[Data entries]

........

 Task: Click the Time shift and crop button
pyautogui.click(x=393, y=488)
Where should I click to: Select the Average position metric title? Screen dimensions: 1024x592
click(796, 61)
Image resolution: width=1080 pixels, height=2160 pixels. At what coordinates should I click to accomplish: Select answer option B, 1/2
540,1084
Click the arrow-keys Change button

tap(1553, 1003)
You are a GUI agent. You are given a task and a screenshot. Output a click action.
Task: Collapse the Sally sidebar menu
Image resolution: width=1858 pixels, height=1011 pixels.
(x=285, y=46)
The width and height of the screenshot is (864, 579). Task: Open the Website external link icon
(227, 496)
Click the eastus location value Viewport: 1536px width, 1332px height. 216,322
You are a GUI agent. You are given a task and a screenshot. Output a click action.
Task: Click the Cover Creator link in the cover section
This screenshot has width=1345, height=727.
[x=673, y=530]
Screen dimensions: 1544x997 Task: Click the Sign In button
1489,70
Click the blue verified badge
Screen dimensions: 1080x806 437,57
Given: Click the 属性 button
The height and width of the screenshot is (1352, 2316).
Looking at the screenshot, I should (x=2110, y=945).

........

= REQUIREMENT =
Rename "sidebar" to "navigation panel" in the data from its first line through the line containing "(x=285, y=46)", leaving everything else unchanged. Give only those lines.

= RIGHT ANSWER =
 Task: Click the Time shift and crop button
pyautogui.click(x=393, y=488)
Where should I click to: Select the Average position metric title? Screen dimensions: 1024x592
click(796, 61)
Image resolution: width=1080 pixels, height=2160 pixels. At what coordinates should I click to accomplish: Select answer option B, 1/2
540,1084
Click the arrow-keys Change button

tap(1553, 1003)
You are a GUI agent. You are given a task and a screenshot. Output a click action.
Task: Collapse the Sally navigation panel menu
Image resolution: width=1858 pixels, height=1011 pixels.
(x=285, y=46)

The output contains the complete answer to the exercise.